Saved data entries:
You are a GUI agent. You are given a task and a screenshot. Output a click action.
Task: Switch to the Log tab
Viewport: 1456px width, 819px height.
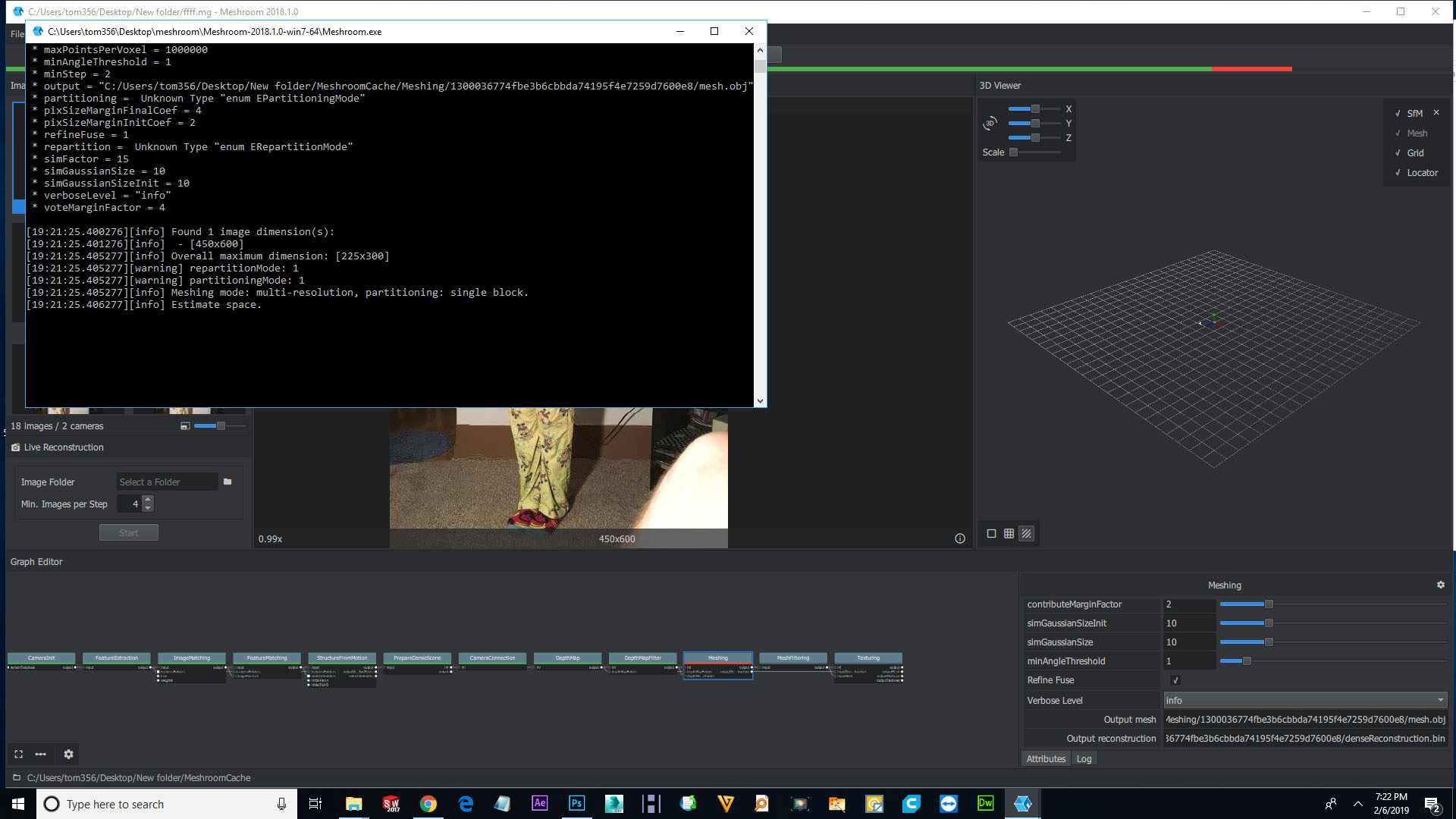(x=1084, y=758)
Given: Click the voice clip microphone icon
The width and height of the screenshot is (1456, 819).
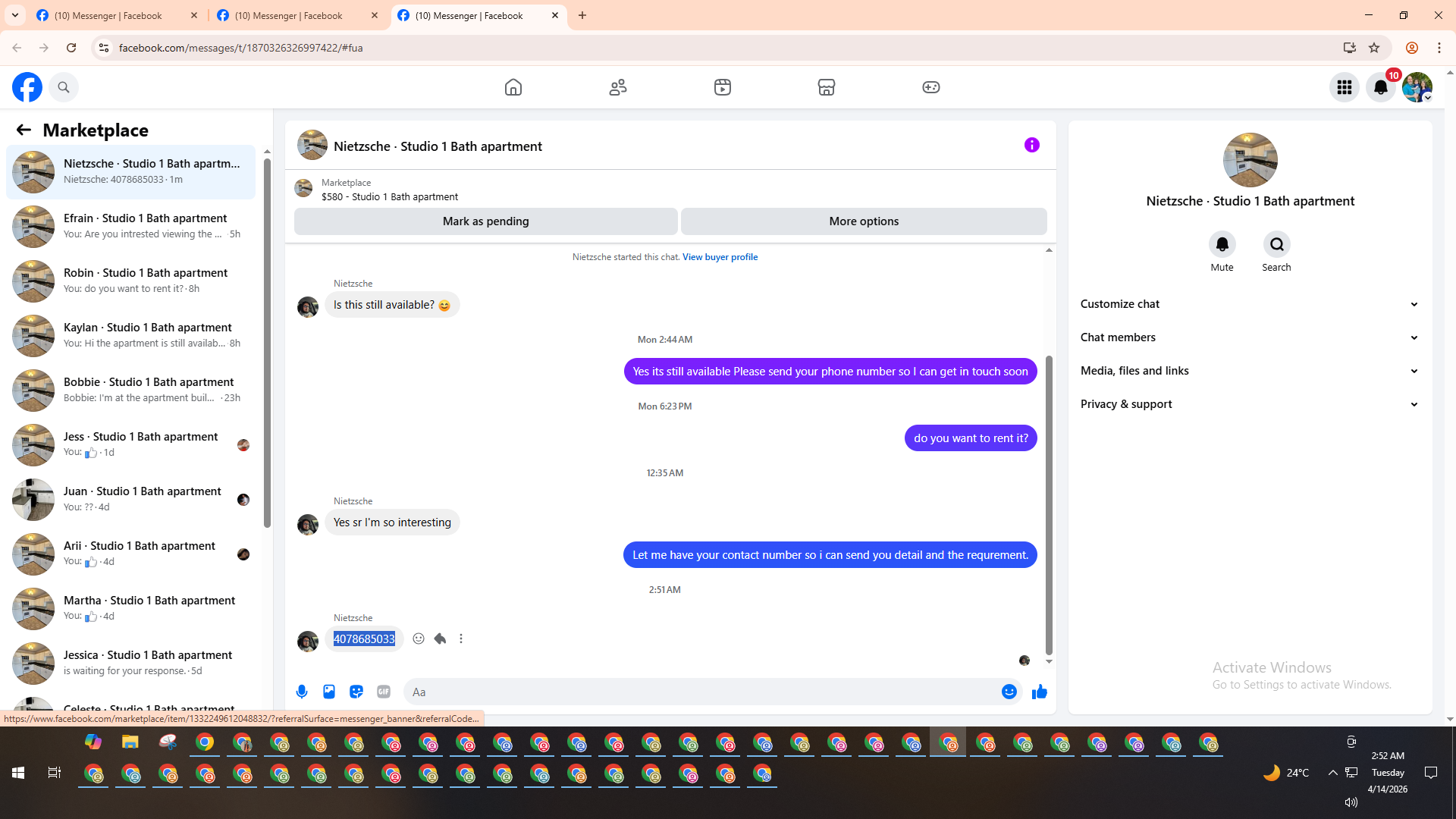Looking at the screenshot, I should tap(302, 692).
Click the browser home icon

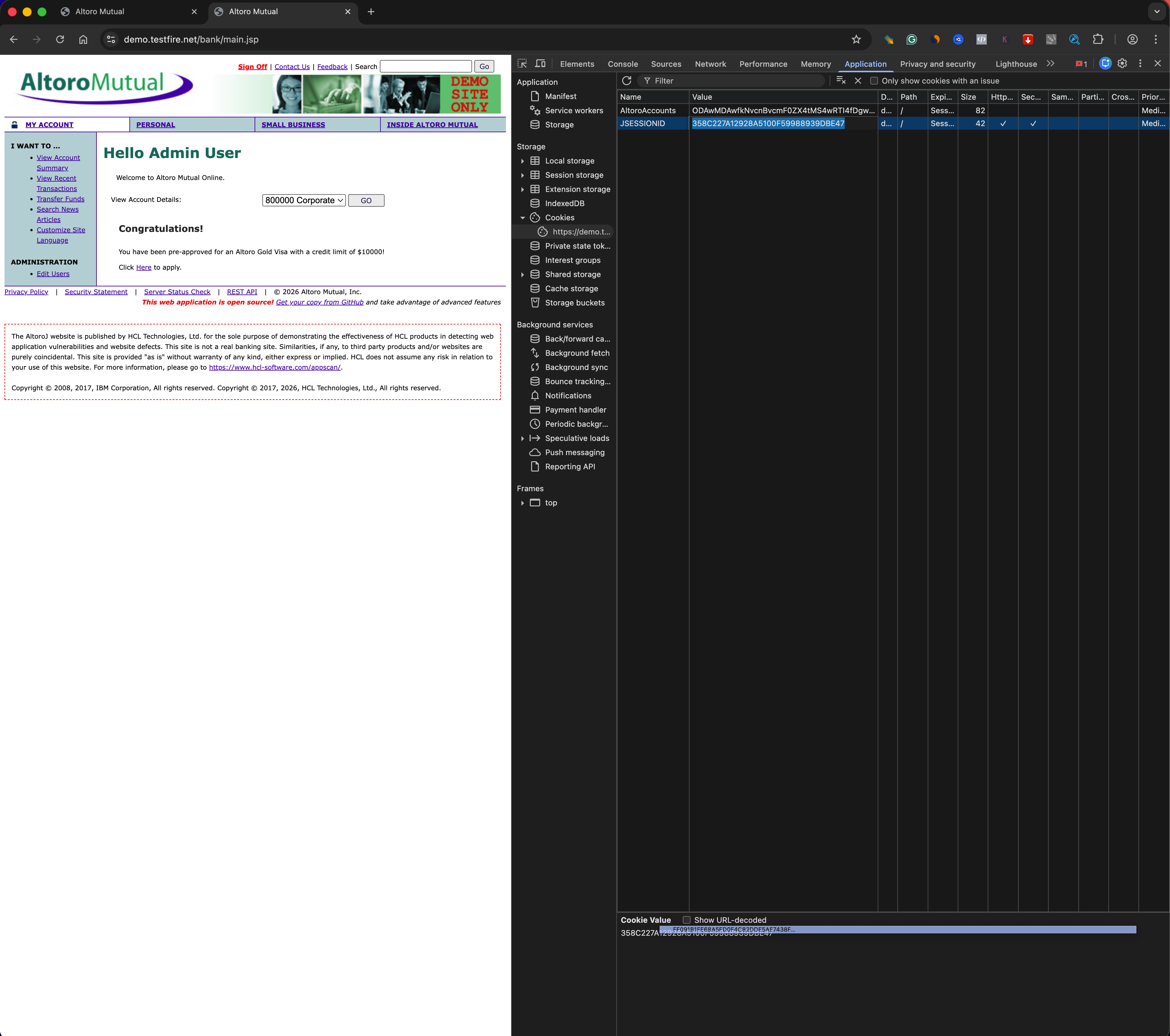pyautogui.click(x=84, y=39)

**ASSIGNMENT**
Leaving pictures aside, give again word for word each line from the one with "Task: Switch to the Log tab" to the final line of the entries.

**EXERCISE RESULT**
Task: Switch to the Log tab
Viewport: 1456px width, 819px height.
(x=1084, y=758)
Given: Click the voice clip microphone icon
The width and height of the screenshot is (1456, 819).
Looking at the screenshot, I should tap(302, 692).
Click the browser home icon

pyautogui.click(x=84, y=39)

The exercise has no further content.